The goals of the study were to evaluate safety and whether exenatide had an effect on motor symptoms of people with Parkinson's.
MJFF: What were the results of the study?
DW: As with the previous trial, the Phase II trial demonstrated, in a relatively small number of participants, that exenatide appears to be safe in people with Parkinson's disease. Mild weight loss was more common in PD patients who took exenatide, but severe weight loss, which can occur in diabetes patients on this drug, was not seen. Other side effects, such as injection site reactions and gastrointestinal symptoms (e.g., appetite loss, nausea and abdominal pain) occurred equally in all trial participants.

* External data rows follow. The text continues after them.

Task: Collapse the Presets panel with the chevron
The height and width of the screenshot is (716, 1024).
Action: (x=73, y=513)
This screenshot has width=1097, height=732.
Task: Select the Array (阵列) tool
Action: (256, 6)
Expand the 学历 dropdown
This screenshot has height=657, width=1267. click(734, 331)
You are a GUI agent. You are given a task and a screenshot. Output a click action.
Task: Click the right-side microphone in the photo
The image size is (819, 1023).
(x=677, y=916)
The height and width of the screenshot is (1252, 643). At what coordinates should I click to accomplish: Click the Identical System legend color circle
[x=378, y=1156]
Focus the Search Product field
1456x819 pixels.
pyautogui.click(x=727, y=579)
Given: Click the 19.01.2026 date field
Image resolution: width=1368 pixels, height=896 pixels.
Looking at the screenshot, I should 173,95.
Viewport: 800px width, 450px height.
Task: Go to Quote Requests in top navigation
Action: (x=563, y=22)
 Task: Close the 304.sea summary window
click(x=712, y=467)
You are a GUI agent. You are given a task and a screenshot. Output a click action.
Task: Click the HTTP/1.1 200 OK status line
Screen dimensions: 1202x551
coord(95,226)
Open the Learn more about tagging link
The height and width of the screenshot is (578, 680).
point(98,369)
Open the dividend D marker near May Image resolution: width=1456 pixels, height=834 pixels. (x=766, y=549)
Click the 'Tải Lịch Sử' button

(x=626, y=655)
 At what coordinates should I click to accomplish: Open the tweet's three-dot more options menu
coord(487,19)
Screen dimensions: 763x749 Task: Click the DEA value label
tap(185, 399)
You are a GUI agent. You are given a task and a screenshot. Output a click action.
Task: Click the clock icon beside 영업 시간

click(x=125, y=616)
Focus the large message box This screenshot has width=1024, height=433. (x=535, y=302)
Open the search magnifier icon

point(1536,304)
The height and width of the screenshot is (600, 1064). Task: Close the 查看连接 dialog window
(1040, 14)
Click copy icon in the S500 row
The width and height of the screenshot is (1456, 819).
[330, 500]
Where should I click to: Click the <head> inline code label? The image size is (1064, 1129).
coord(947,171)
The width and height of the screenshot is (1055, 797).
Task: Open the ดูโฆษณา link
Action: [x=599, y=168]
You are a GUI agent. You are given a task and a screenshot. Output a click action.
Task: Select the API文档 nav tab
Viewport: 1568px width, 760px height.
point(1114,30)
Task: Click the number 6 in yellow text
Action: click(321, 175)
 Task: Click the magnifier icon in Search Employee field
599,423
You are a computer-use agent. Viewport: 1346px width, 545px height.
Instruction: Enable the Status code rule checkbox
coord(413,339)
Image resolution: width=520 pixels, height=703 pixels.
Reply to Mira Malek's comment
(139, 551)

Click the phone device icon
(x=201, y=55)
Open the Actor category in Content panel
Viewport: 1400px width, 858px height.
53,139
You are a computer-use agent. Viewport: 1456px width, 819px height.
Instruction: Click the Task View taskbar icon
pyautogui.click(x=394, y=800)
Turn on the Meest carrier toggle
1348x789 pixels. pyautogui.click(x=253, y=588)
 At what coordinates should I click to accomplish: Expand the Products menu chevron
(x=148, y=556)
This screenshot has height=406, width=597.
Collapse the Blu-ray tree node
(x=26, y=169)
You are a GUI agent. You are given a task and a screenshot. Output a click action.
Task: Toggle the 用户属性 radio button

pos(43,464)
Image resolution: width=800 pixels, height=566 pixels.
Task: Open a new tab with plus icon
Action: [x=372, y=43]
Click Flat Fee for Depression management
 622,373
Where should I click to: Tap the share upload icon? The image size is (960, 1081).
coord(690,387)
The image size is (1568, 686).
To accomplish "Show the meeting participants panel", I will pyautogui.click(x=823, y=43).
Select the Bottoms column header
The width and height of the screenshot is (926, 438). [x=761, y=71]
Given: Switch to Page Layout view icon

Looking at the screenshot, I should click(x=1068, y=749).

Compared to patients on placebo, those on exenatide showed a mild improvement in their motor symptoms. However, as the magnitude of this effect was relatively modest, it remains unclear whether it might represent a symptomatic (temporary easing of motor symptoms, as currently available therapies can do) or disease-modifying (slowing of disease progression) benefit.
The trial was intended to give initial insights into exenatide's potential benefit; it was not designed to be large enough or long enough to conclusively evaluate this. As is sometimes the nature of smaller Phase II trials, the placebo and exenatide groups differed with regard to age, PD severity and medication regimens. In this scenario, it can be difficult to decipher if these factors impacted results. And, the fairly short trial length means that patients were not followed long enough to answer the question of whether potential benefit was due to easing of symptoms or changing disease course. Generally, this would require at least a few years of monitoring.
MJFF: What do the results of this trial mean for people living with Parkinson's disease?
DW: The trial results are intriguing, but the data is not sufficiently robust to point to a clear benefit for exenatide in PD. Definitively evaluating exenatide's safety and efficacy in Parkinson's would require a larger, well-designed multicenter trial. The mechanism of exenatide and similar drugs (i.e., GLP-1 agonists, such as liraglutide and lixisenatide), as well as previous supportive evidence, make them interesting therapeutic targets in Parkinson's. Until more is known about their potential role in PD, though, patients are cautioned not to add them to their Parkinson's regimens.